Copy the whole listing below exactly.

DATA EXTRACTS |
────────────────────
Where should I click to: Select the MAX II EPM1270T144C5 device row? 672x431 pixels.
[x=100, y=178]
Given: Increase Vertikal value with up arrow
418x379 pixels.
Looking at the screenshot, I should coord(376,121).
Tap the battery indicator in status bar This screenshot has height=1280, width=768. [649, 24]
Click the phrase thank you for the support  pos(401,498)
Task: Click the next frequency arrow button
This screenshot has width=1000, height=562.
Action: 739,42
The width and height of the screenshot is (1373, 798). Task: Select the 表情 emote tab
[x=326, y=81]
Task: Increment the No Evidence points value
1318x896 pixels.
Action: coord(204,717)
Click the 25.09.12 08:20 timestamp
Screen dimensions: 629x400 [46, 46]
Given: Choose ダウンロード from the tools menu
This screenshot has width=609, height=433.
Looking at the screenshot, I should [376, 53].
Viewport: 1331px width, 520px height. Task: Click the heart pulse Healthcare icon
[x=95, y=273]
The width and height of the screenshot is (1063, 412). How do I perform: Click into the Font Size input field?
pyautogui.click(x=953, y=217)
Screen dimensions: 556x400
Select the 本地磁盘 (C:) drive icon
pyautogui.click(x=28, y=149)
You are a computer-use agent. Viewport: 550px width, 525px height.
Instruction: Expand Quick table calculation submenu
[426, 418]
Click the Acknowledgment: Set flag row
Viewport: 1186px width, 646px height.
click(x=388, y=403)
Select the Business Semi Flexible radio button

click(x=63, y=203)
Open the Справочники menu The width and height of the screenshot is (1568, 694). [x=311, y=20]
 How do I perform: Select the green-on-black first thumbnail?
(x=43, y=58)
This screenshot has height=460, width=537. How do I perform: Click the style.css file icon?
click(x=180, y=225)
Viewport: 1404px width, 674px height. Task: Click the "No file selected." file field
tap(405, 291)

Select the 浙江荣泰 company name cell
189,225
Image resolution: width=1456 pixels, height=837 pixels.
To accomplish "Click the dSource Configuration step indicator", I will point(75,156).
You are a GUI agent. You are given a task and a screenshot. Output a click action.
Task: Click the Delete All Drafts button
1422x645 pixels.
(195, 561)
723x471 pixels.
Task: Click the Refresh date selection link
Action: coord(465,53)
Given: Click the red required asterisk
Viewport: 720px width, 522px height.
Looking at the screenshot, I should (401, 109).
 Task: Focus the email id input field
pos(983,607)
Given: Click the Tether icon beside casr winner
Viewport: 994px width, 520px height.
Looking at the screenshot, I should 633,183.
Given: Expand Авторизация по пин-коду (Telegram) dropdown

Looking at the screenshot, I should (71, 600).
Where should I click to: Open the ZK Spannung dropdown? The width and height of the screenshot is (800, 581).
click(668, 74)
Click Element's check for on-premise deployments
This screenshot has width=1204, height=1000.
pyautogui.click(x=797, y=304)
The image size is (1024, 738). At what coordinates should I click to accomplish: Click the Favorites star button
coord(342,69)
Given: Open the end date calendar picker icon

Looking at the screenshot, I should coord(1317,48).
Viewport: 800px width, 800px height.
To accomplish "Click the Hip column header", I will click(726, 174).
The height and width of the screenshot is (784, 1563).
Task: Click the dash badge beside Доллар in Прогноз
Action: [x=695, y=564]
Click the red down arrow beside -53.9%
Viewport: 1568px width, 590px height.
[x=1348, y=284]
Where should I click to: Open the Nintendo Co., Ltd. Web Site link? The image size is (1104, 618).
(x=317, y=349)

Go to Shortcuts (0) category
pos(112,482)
────────────────────
THE ANSWER |
Where should I click to: Select the MAX II EPM1270T144C5 device row? 672x431 pixels.
[x=100, y=178]
Given: Increase Vertikal value with up arrow
418x379 pixels.
Looking at the screenshot, I should coord(376,121).
Tap the battery indicator in status bar This screenshot has height=1280, width=768. [649, 24]
Click the phrase thank you for the support  pos(401,498)
Task: Click the next frequency arrow button
This screenshot has width=1000, height=562.
Action: 739,42
The width and height of the screenshot is (1373, 798). Task: Select the 表情 emote tab
[x=326, y=81]
Task: Increment the No Evidence points value
1318x896 pixels.
Action: coord(204,717)
Click the 25.09.12 08:20 timestamp
Screen dimensions: 629x400 [46, 46]
Given: Choose ダウンロード from the tools menu
This screenshot has width=609, height=433.
Looking at the screenshot, I should [376, 53].
Viewport: 1331px width, 520px height. Task: Click the heart pulse Healthcare icon
[x=95, y=273]
The width and height of the screenshot is (1063, 412). How do I perform: Click into the Font Size input field?
pyautogui.click(x=953, y=217)
Screen dimensions: 556x400
Select the 本地磁盘 (C:) drive icon
pyautogui.click(x=28, y=149)
You are a computer-use agent. Viewport: 550px width, 525px height.
Instruction: Expand Quick table calculation submenu
[426, 418]
Click the Acknowledgment: Set flag row
Viewport: 1186px width, 646px height.
click(x=388, y=403)
Select the Business Semi Flexible radio button

click(x=63, y=203)
Open the Справочники menu The width and height of the screenshot is (1568, 694). [x=311, y=20]
 How do I perform: Select the green-on-black first thumbnail?
(x=43, y=58)
This screenshot has height=460, width=537. How do I perform: Click the style.css file icon?
click(x=180, y=225)
Viewport: 1404px width, 674px height. Task: Click the "No file selected." file field
tap(405, 291)

Select the 浙江荣泰 company name cell
189,225
Image resolution: width=1456 pixels, height=837 pixels.
To accomplish "Click the dSource Configuration step indicator", I will point(75,156).
You are a GUI agent. You are given a task and a screenshot. Output a click action.
Task: Click the Delete All Drafts button
1422x645 pixels.
(195, 561)
723x471 pixels.
Task: Click the Refresh date selection link
Action: coord(465,53)
Given: Click the red required asterisk
Viewport: 720px width, 522px height.
Looking at the screenshot, I should (401, 109).
 Task: Focus the email id input field
pos(983,607)
Given: Click the Tether icon beside casr winner
Viewport: 994px width, 520px height.
Looking at the screenshot, I should 633,183.
Given: Expand Авторизация по пин-коду (Telegram) dropdown

Looking at the screenshot, I should (71, 600).
Where should I click to: Open the ZK Spannung dropdown? The width and height of the screenshot is (800, 581).
click(668, 74)
Click Element's check for on-premise deployments
This screenshot has width=1204, height=1000.
pyautogui.click(x=797, y=304)
The image size is (1024, 738). At what coordinates should I click to accomplish: Click the Favorites star button
coord(342,69)
Given: Open the end date calendar picker icon

Looking at the screenshot, I should coord(1317,48).
Viewport: 800px width, 800px height.
To accomplish "Click the Hip column header", I will click(726, 174).
The height and width of the screenshot is (784, 1563).
Task: Click the dash badge beside Доллар in Прогноз
Action: [x=695, y=564]
Click the red down arrow beside -53.9%
Viewport: 1568px width, 590px height.
[x=1348, y=284]
Where should I click to: Open the Nintendo Co., Ltd. Web Site link? The image size is (1104, 618).
(x=317, y=349)

Go to Shortcuts (0) category
pos(112,482)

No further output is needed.